And I suspect I am not alone in nominating Queen classic Bohemian Rhapsody as the song that did it for me.

Not the whole song, of course. But “the heavy bit”.

“So you think you can stone me and spit in my eye?

So you think you can love me and leave me to die?”

The four minutes and eight seconds of balladry and operatic pomposity which precedes this magnificent aural explosion is very good in its own right.

But it’s that moment when Beelzebub puts a devil aside for me, for me, FOR ME that really sends my pulses racing.

Cue smoke bombs, explosions, pounding riffs, screeching solos and Freddy Mercury’s booming delivery fusing anger, despair and excitement .

The “heavy bit” actually lasts 39 seconds – check it out – before piano takes over from guitar and rock segues into pop once again.

But if ever 39 steps transported music fans on the stairway to heavenly rock music, then this was it.

Bohemian Rhapsody is the most famous track on the best-selling album ever released in the UK.

It was announced this week that Queen’s Greatest Hits, Volume One, with over 25 millions sales, was top of the pops.

And rightly so. There’s not a filler on the album with the possible exception of Flash, from the soundtrack of the same name.

It includes classics such as We Will Rock You, We Are The Champions, Another One Bites The Dust, Now I’m Here, Kind of Magic, Somebody To Love……each and every one identifiable to music fans across the generations.

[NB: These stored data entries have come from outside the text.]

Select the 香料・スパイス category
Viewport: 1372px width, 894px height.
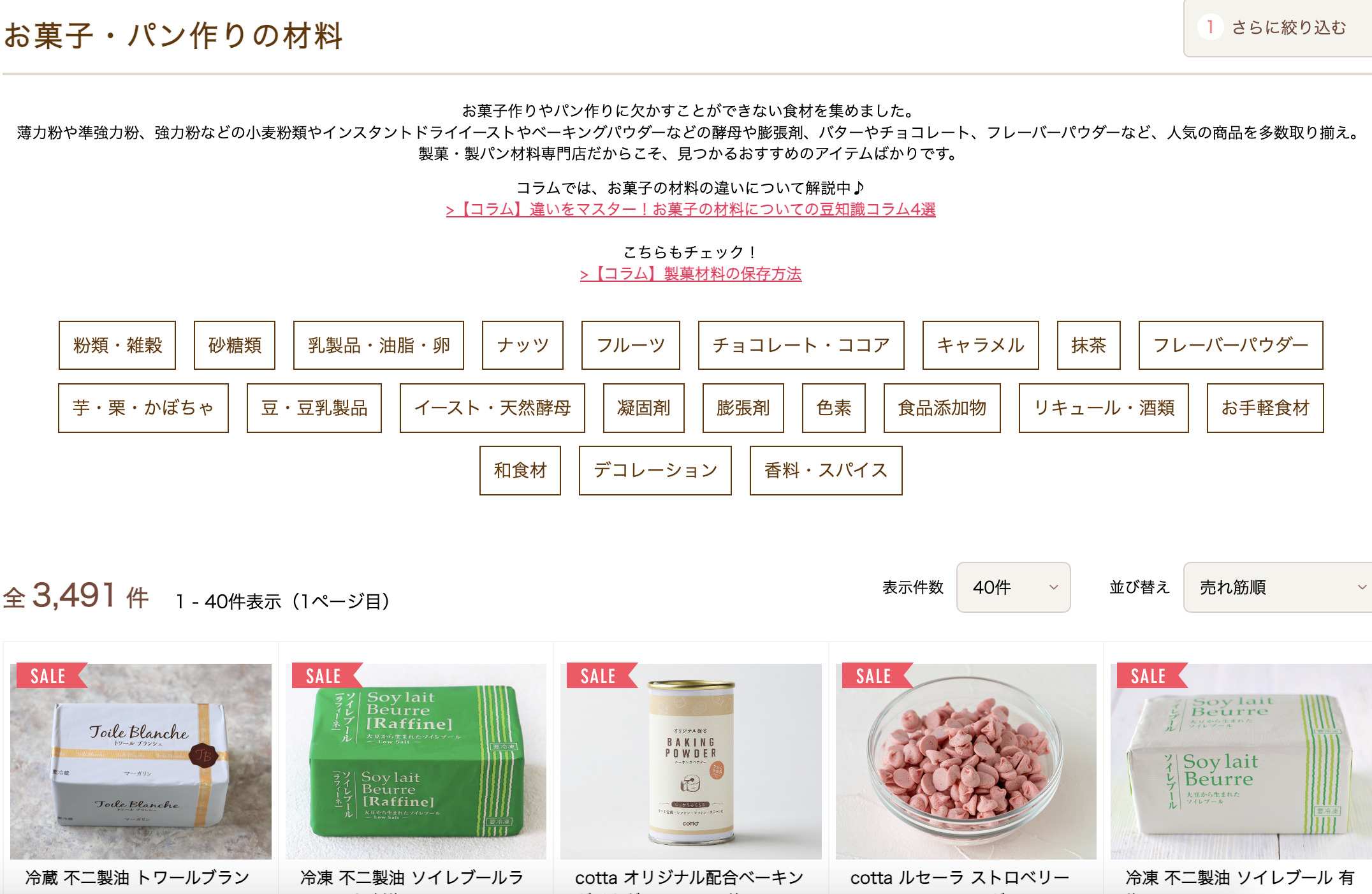click(826, 470)
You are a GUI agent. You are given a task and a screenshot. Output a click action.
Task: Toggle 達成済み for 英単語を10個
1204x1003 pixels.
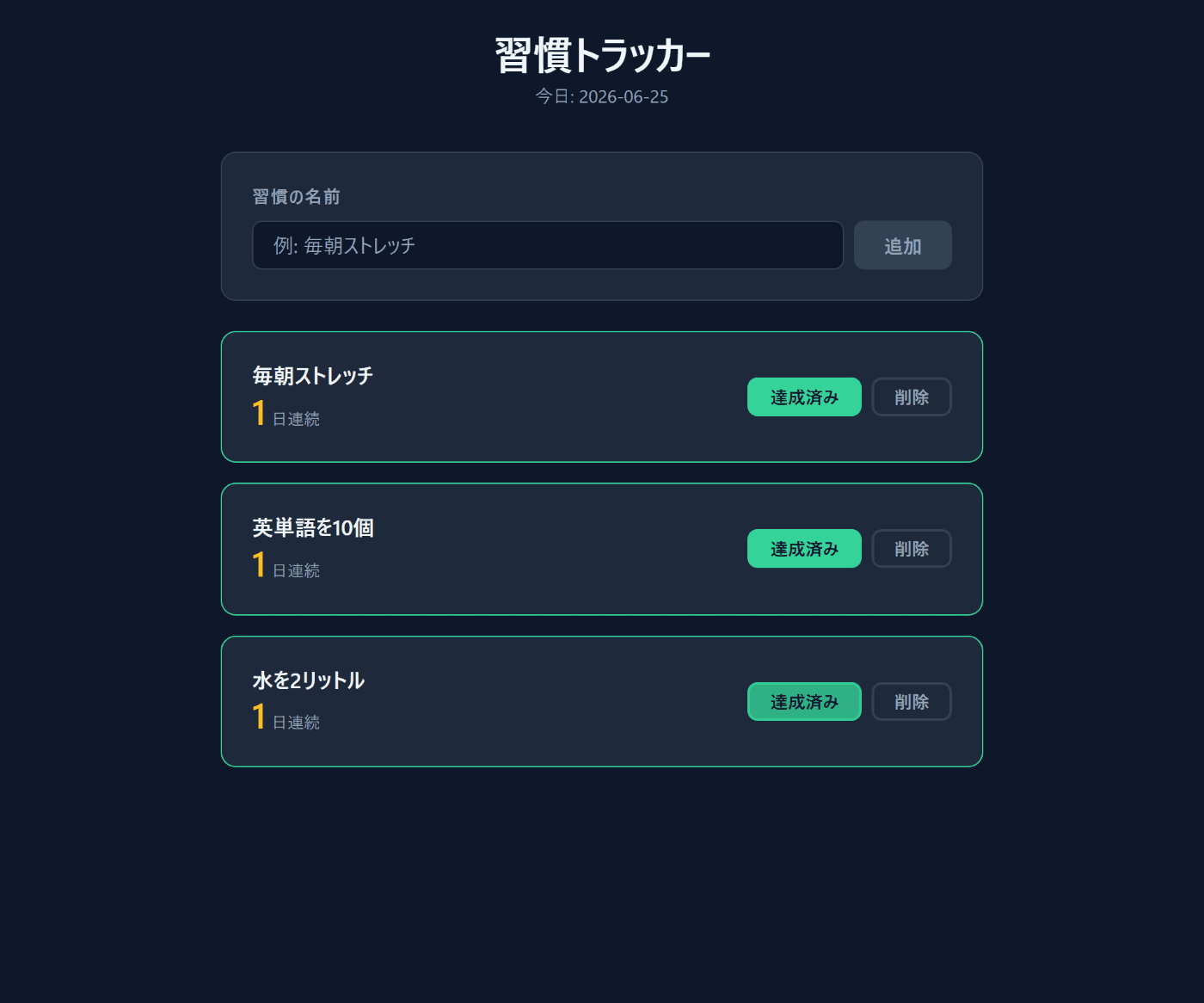point(804,549)
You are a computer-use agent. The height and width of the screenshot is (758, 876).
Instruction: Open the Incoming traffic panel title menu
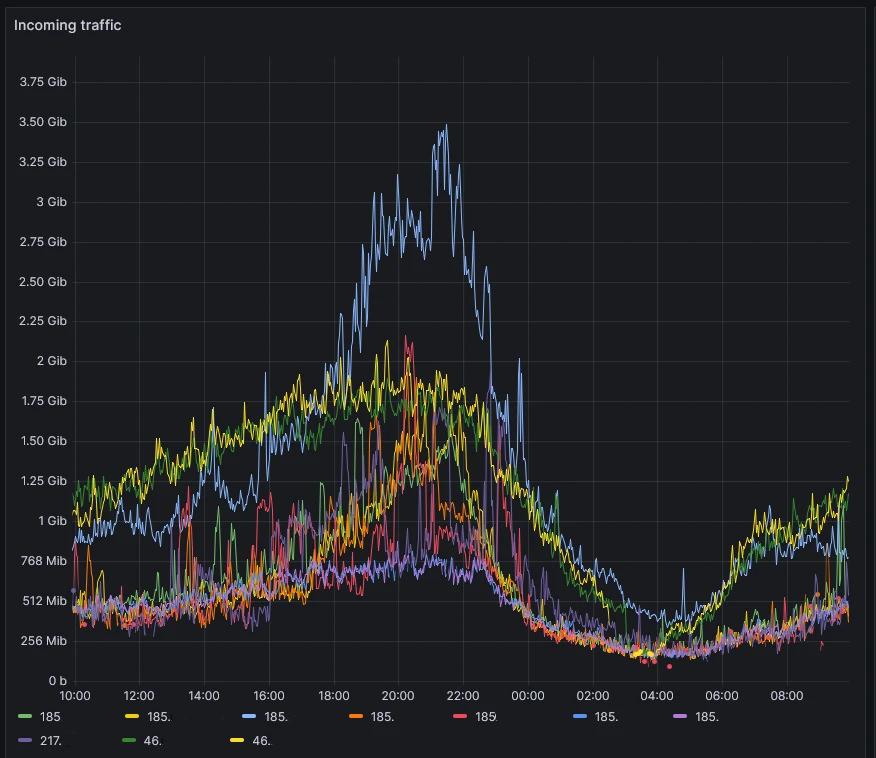pyautogui.click(x=68, y=25)
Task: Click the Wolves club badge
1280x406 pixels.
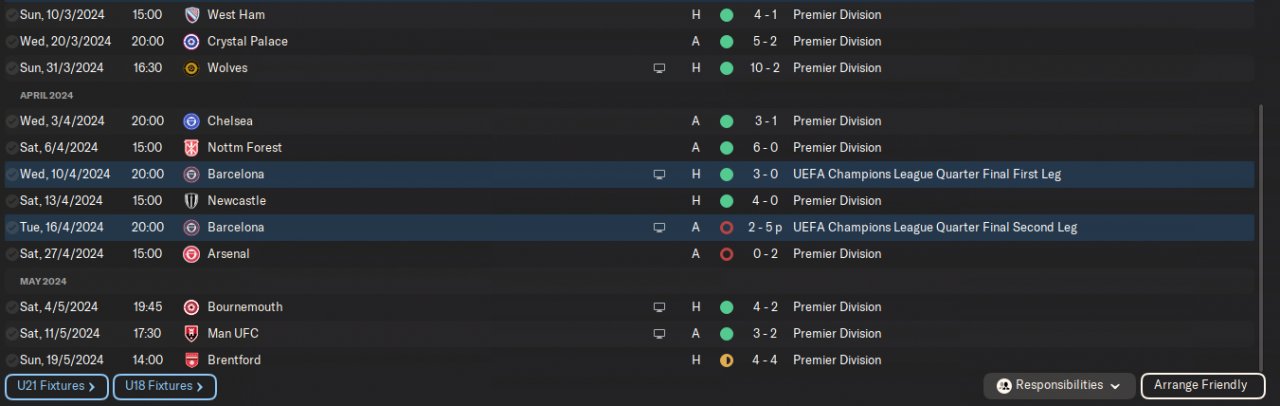Action: 192,68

Heavy metal, pure pop, funky disco – Queen hopped, skipped and jumped through the genres ensuring a fanbase as wide and varied as even The Beatles.

Hence the enduring appeal of Greatest Hits Vol 1.

Bohemian Rhapsody was released in late-1974 a few weeks before the album which featured it “Night At The Opera” hit the shelves.

It was one of the first albums I ever owned and to this day, it remains my favourite Queen album.

Actually, it’s far and away my favourite Queen album for one straightforward reason.

Queen, for all their many qualities, weren’t a great albums’ band.

Day At The Races, Sheer Heart Attack, The Miracle, News Of The World, The Works, all good, none of them outstanding. Classic interspersed by fillers.

Buy Queen Greatest Hits, Volumes One, Two and Three and essentially, you have their best tracks with only one or two omissions.

And most of them can be found on A Night At The Opera – the hauntingly beautiful Love Of My Life, the folksy ’39, prog epic The Prophets Song and raunchy opener Death On Two Legs.

But its piece de resistance and the track which catapulted Queen into the nation’s consciousness and provided yours truly with a lifelong musical template is Bohemian Rhapsody.